CroMagnons underestimated the Neanderthals for a while.
For a while.
I stood up, suddenly less angry than I had been, and more determined. Okay, so I was not a god. I was not omniscient and omnipotent and superior to the military. I could not excuse past stupidity, but I could improve my outlook until I was able to be something which they could not cope with. The reason Morsfagen and other men could trip me up was simple to see: they were less powerful men, but they were fully developed, capable, and sure and confident. And I was fractured and unsteady and filled with doubts beneath the sheen of smugness. It was time to get to know myself, understand what I was and what I could expect to accomplish. After countless circuits of the main room of the apartment, I sat down on the bed again and relaxed. And that night, I came to know myself better than I ever had in my life.
I turned esp fingers back among the streaming thoughts of my own conscious mind. It was something I had never attempted before, though it now seemed the most natural exercise in the world. Perhaps I had always felt that I knew what I WPS thinking, that I was aware of myself.
But, of course, like every man, I hadn't the faintest damn idea of what was going on inside my head. Head- tripping in countless other minds, I had left the territory of my own thoughts sacrosanct. Perhaps because I was afraid of what I might find.

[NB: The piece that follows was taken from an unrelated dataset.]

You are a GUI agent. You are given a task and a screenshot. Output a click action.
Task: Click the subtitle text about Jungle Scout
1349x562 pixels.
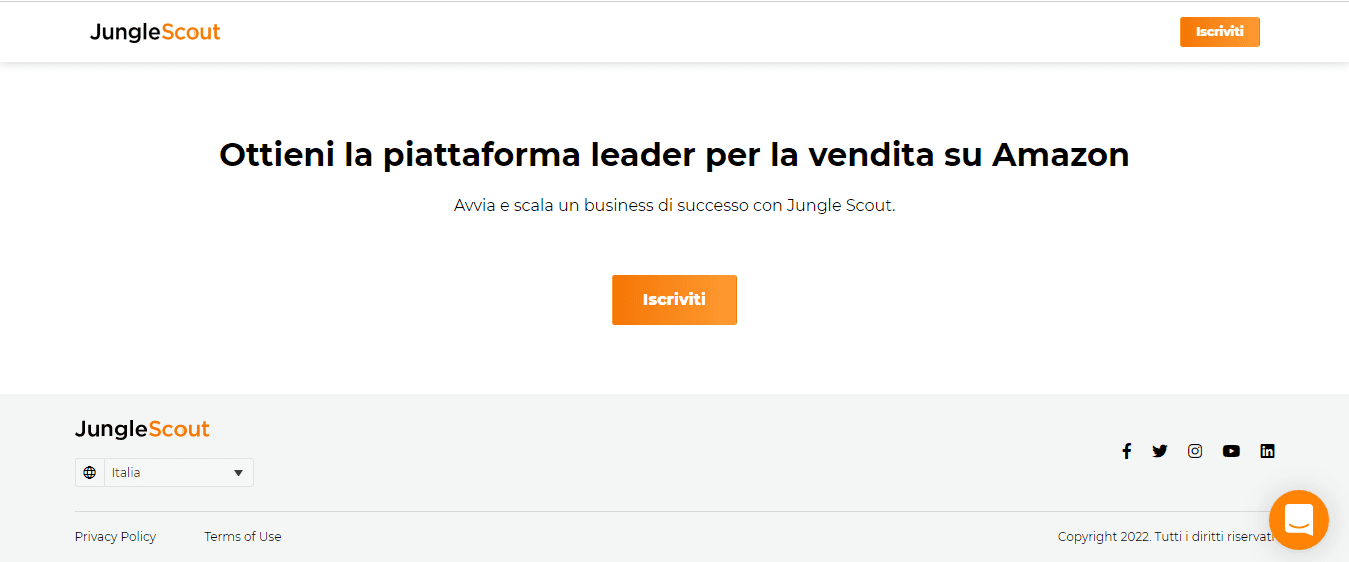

In those rambles, stirring down into my own id and ego and superego, I found that I was purer, cleaner, less rotted than I might even have hoped for. There were things, of course, that terrified me and revolted me. But I took heart in that they indicated my basic humanness, my basic brotherhood with men, despite the fact I was made from chemical sperm and chemical ovum.
In that one long night, I finally understood the nature of society as I never had before. I had wrongly judged men. I had labeled them as inferior to me, when this was not the case. Some were inferior, some my equal, some even my superior in ways. Each minim of intelligent life on this planet was such an individual spark, such a varying quantity and quality that no sweeping comparison could ever be made. What I had always sensed and what I had misinterpreted was that society was inferior to me. No man. Society.
Society was an agglomeration of individuals equaling less than its separate parts. In governments and institutions, the men chosen to rule, chosen to make policy and enforce decision, were those elected by the society that supported them-and because each member of society is different, because some median must be reached through the ballot, mediocre men assume office. The very intelligent vote for the intelligent candidates, but no one else does, for everyone else distrusts intellect. The reactionary and blind vote for their own slogan shouters, but no one else does. In the end, the people in the middle range elect their people, simply because they are in the majority. We get the mediocre. And because the mediocre are ill-gifted to deal with the problems of all factions of society, they make bad government and bad institutions. They distrust the intellectual and do not rely upon his wisdom. They fear the reactionary and the blind because such people threaten progress (a commodity the middle has been told to embrace all its life). They repress the intellectuals and the reactionaries and embrace their own people. But because they are mediocre, their own people are not served well, and corruption flourishes. Where each individual of society may be capable of governing his own sphere, the agglomerate government is incapable of governing anything except through intimidation and pure luck.
It may have been something that most people understand early in life, but it was a revelation to me. To win the games of existence, one must not attempt to fight by society's rules, because in most cases, one is fighting individuals, and not society. To win, one must attack the game on individual terms-not against a stereotype, not against a societal image, but against the other man, the single adversary.
The way to deal with Morsfagen was not as a tendril of the military plant, but as a man. His weaknesses did not lie in his adherence to the consensus-the consensus was too huge ever to be weak at all-but with himself, in his own human psyche.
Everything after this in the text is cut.